Non vi è motivo di accelerare a ogni costo i lavori di costruzione della Nuova trasversale ferroviaria alpina al San Gottardo nel solo intento di anticiparne l'apertura di un anno, ossia al 2016: lo ha comunicato l'apposita Delegazione di vigilanza.

«Il rispetto dei costi deve avere la precedenza assoluta sull'osservanza dei termini», sottolinea infatti la Delegazione di vigilanza (DVN) nel rapporto annuale pubblicato martedì. L'organo ricorda in particolare che il parlamento ha fissato per l'opera un quadro finanziario vincolante, rinunciando «volutamente» a fissare scadenze per l'entrata in servizio delle varie opere.

Stando alle proiezioni attuali, l'apertura della galleria di base del San Gottardo dovrebbe coincidere con il cambiamento dell'orario ferroviario del dicembre 2017. Secondo la DVN, tale previsione si è addirittura migliorata, tanto che la società costruttrice AlpTransit Gottardo SA sta esaminando la possibilità di anticipare di un anno la messa in servizio.

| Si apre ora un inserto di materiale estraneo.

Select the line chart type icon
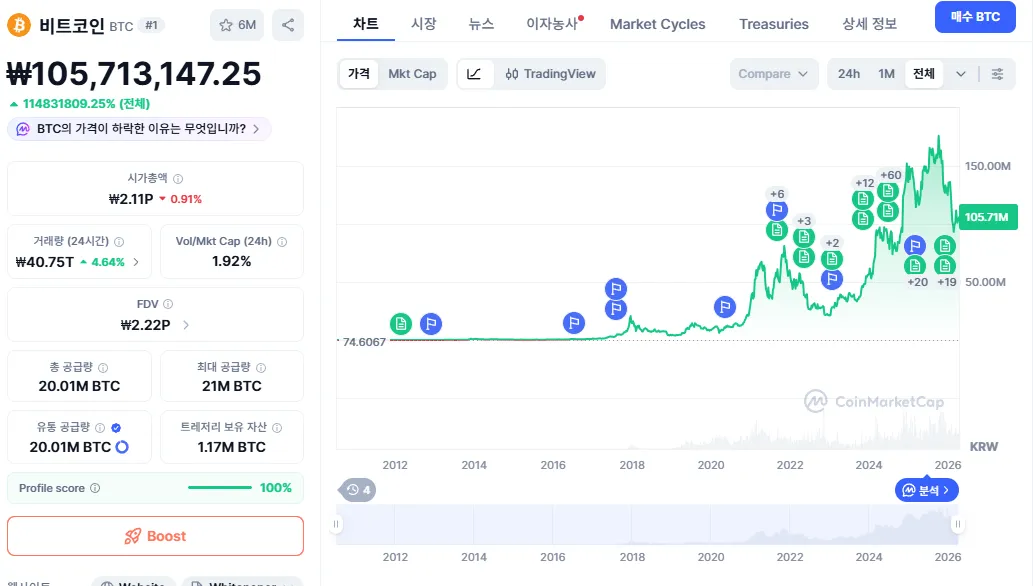The height and width of the screenshot is (586, 1033). tap(475, 73)
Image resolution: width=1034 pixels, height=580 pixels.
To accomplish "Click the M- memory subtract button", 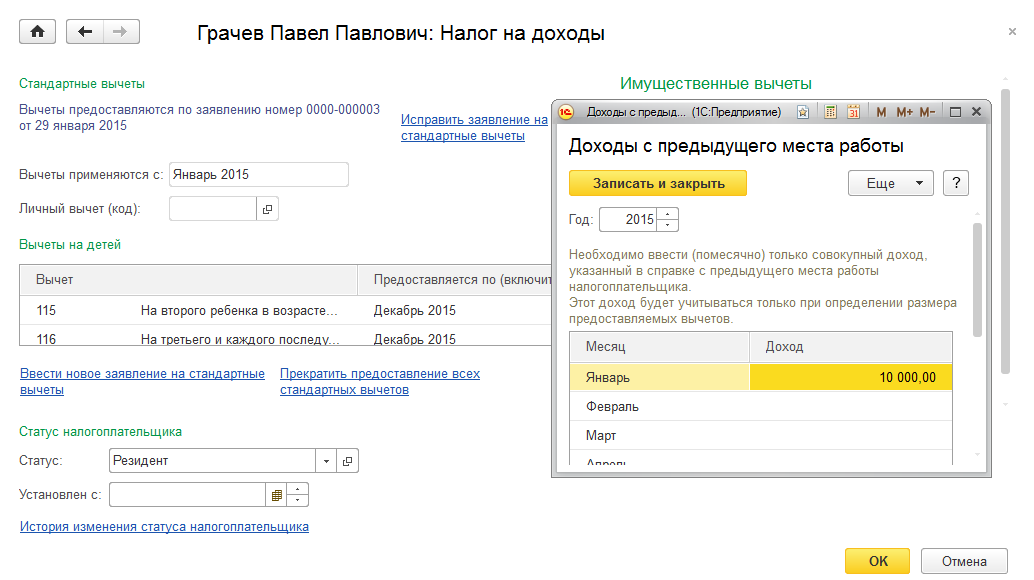I will (x=927, y=111).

L'entrata in funzione del tunnel di base del Monte Ceneri è previsto in concomitanza con il cambiamento d'orario della fine del 2019.

Al momento attuale è stato scavato oltre il 95% della galleria di base del San Gottardo: la caduta del diaframma che segnerà il traforo completo nel tubo est è prevista per il 15 ottobre prossimo e nella primavera 2011 nel tubo ovest.

La previsione dei costi è rimasta stabile a 18,685 miliardi di franchi (prezzi del 1998, senza i tunnel dello Zimmerberg e dell'Hirzel, e senza tener conto del rincaro, degli interessi e dell'IVA).

Finora, per le Nuove trasversali ferroviarie alpine il parlamento ha accettato un credito di 21,526 miliardi: 1,829 miliardi non sono ancora stati liberati. L'Ufficio federale dei trasporti stima che le necessità finanziarie complessive – compresi i costi accumulati e futuri – ammonteranno a circa 24 miliardi (prezzi attuali).

La Delegazione rileva nel rapporto che i rischi finanziari sono leggermente diminuiti rispetto all'anno prima. Tuttavia, esprime preoccupazione per il «rischio finanziario considerevole» rappresentato dalla realizzazione delle complesse infrastrutture ferroviarie nella galleria di base del San Gottardo.

La DVN ribadisce infine i timori concernenti i ritardi nella realizzazione della linea ferroviaria a quattro binari tra Karlsruhe e Basilea: la Delegazione chiede dunque al governo svizzero di «sfruttare il suo peso politico per far comprendere alla Germania l'importanza di terminare tempestivamente questi lavori di costruzione nell'interesse del traffico internazionale».